Since Dual-EC outputs so many bits from the x-coordinate of each point — all but the most significant 16 bits — it’s relatively easy to guess the original source point by simply brute-forcing the missing 16 bits and solving the elliptic curve equation for y. (This is all high-school algebra, I swear!)

While this process probably won’t uniquely identify the original (x, y), it’ll give you a modestly sized list of candidates. Moreover with only 16 missing bits the search can be done quickly even on a desktop computer. Had Dual_EC thrown away more bits of the x-coordinate, this search would not have been feasible at all.

So what does this mean? In general, recovering the EC point shouldn’t actually be a huge problem. In theory it could lead to a weakness — say predicting future outputs — but in a proper design you would still have to solve a discrete logarithm instance for each and every point in order to predict the next bytes output by the generator.

And here is where things get interesting.

Flaw #4: If you know a certain property about the Dual_EC parameters, and can recover an output point, you can predict all subsequent outputs of the generator

Did I tell you this would get interesting in a minute? I totally did.

The next piece of our puzzle was discovered by Microsoft researchers Dan Shumow and Niels Ferguson, and announced at the CRYPTO 2007 rump session. I think this result can best be described via the totally intuitive diagram below. (Don’t worry, I’ll explain it!)

Annotated diagram from Shumow-Ferguson presentation (CRYPTO 2007).
Colorful elements were added by yours truly. Thick green arrows mean ‘this part is
easy to reverse’. Thick red arrows should mean the opposite. Unless you’re the NSA.

The Dual-EC generator consists of two stages: a portion that generates the output bits (right) and a part that updates the internal state (left).

Starting from the “r_i” value (circled, center) and heading right, the bit generation part first computes the output point using the function “r_i * Q” — where Q is an elliptic curve point defined in the parameters — then truncates 16 bits its off its x-coordinate to get the raw generator output. The “*” operator here describes elliptic point multiplication, which is a complex operation that should be relatively hard to invert.

Note that everything after the point multiplication should be easy to invert and recover from the output, as we discussed in the previous section.

Every time the generator produces one block of output bits, it also updates its internal state. This is designed to prevent attacks where someone compromises the internal values of a working generator, then uses this value to wind the generator backwards and guess past outputs. Starting again from the circled “r_i” value, the generator now heads upwards and computes the point “r_i * P” where P is a different elliptic curve point also described in the parameters. It then does some other stuff.

The theory here is that P and Q should be random points, and thus it should be difficult to find “r_i * P” used for state update even if you know the output point “r_i * Q” — which I stress you do know, because it’s easy to find. Going from one point to the other requires you to know a relationship between P and Q, which you shouldn’t actually know since they’re supposed to be random values. The difficulty of this is indicated by the thick red arrow.

Looks totally kosher to me. (Source: NIST SP800-90A)

------

_Written task 1_: Swap "layer" for "panel" in the entries from the line with "The image size is (1400, 850)." to the line with "Unlock the UI layer lock", changing nothing else, and return only those lines.

_Entries_:
------

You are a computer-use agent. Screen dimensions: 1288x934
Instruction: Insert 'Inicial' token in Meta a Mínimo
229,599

------

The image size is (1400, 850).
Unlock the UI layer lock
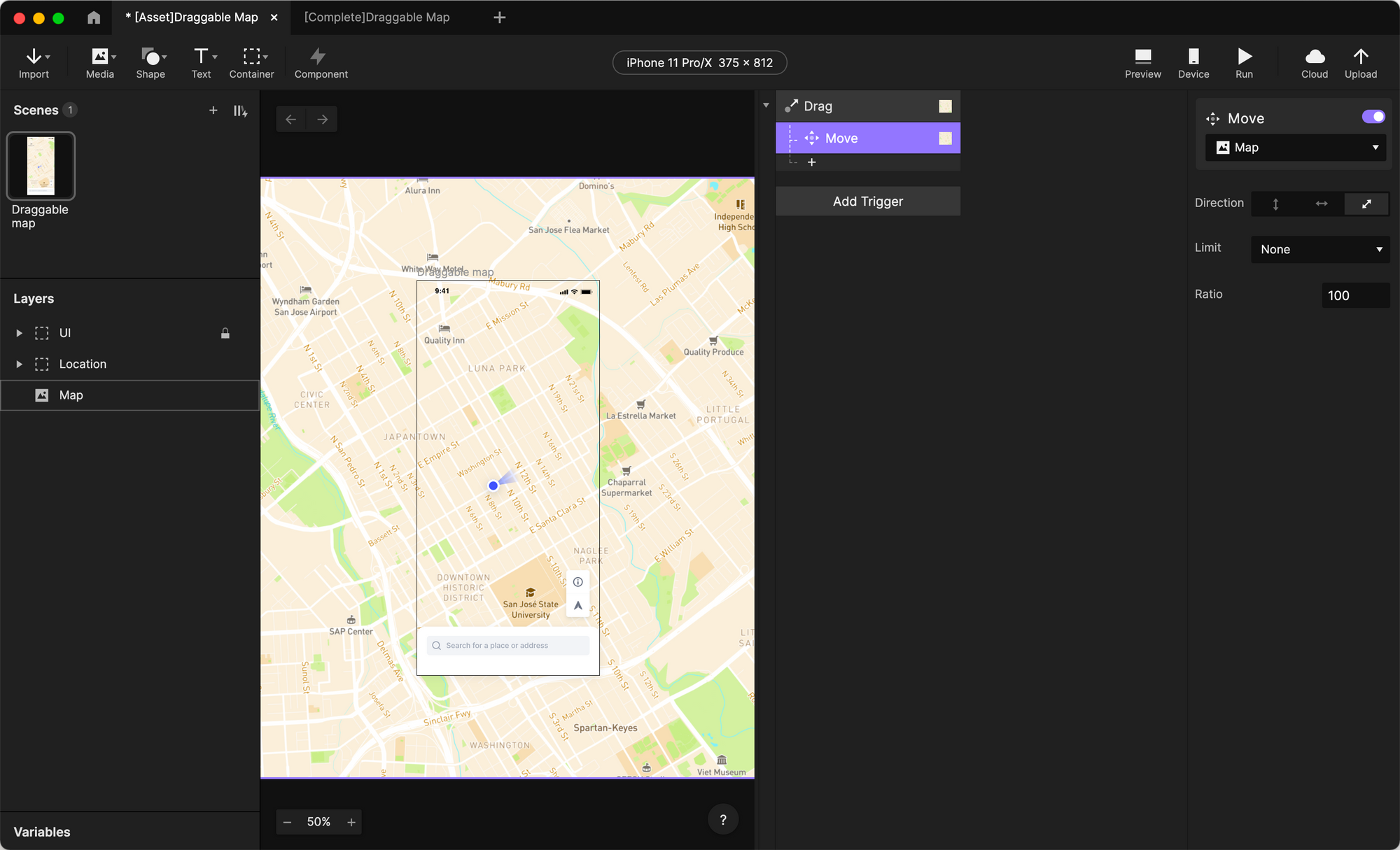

------

_Written task 2_: Extend the passage on the Dual_EC generator, continuing after its final sentence.

_Written answer 1_:
The image size is (1400, 850).
Unlock the UI panel lock

_Written answer 2_:
There is, however, one tiny little exception to this rule. What if P and Q aren’t entirely random values? What if you chose them yourself specifically so you’d know the mathematical relationship between the two points?

In this case it turns out you can easily compute the next PRG state after recovering a single output point (from 32 bytes of RNG output). This means you can follow the equations through and predict the next output. And the next output after that. And on forever and forever.****

This is a huge deal in the case of SSL/TLS, for example. If I use the Dual-EC PRG to generate the “Client Random” nonce transmitted in the beginning of an SSL connection, then the NSA will be able to predict the “Pre-Master” secret that I’m going to generate during the RSA handshake. Given this information the connection is now a cleartext read. This is not good.

So now you should all be asking the most important question of all: how the hell did the NSA generate the specific P and Q values recommended in Appendix A of Dual-EC-DRBG? And do they know the relationship that allows them to run this attack? All of which brings us to:

Flaw #5Nobody knows where the recommended parameters came from

And if you think that’s problematic, welcome to the club.

But why? And where is Dual-EC used?

The ten million dollar question of Dual-EC is why the NSA would stick such an obviously backdoored algorithm into an important standard. Keep in mind that cryptographers found the major (bias) vulnerabilities almost immediately after Dual-EC shipped. The possibility of a ‘backdoor’ was announced in summer 2007. Who would still use it?

A few people have gone through the list of CMVP-evaluated products and found that the answer is: quite a few people would. Most certify Dual-EC simply because it’s implemented in OpenSSL-FIPS, and they happen to use that library. But at least one provider certifies it exclusively. Yuck.

Hardcoded constants from the OpenSSL-FIPS
implementation of Dual_EC_DRBG. Recognize ’em?

It’s worth keeping in mind that NIST standards carry a lot of weight — even those that might have a backdoor. Folks who aren’t keeping up on the latest crypto results could still innocently use the thing, either by accident or (less innocently) because the government asked them to. Even if they don’t use it, they might include the code in their product — say through the inclusion of OpenSSL-FIPS or MS Crypto API — which means it’s just a function call away from being surreptitiously activated.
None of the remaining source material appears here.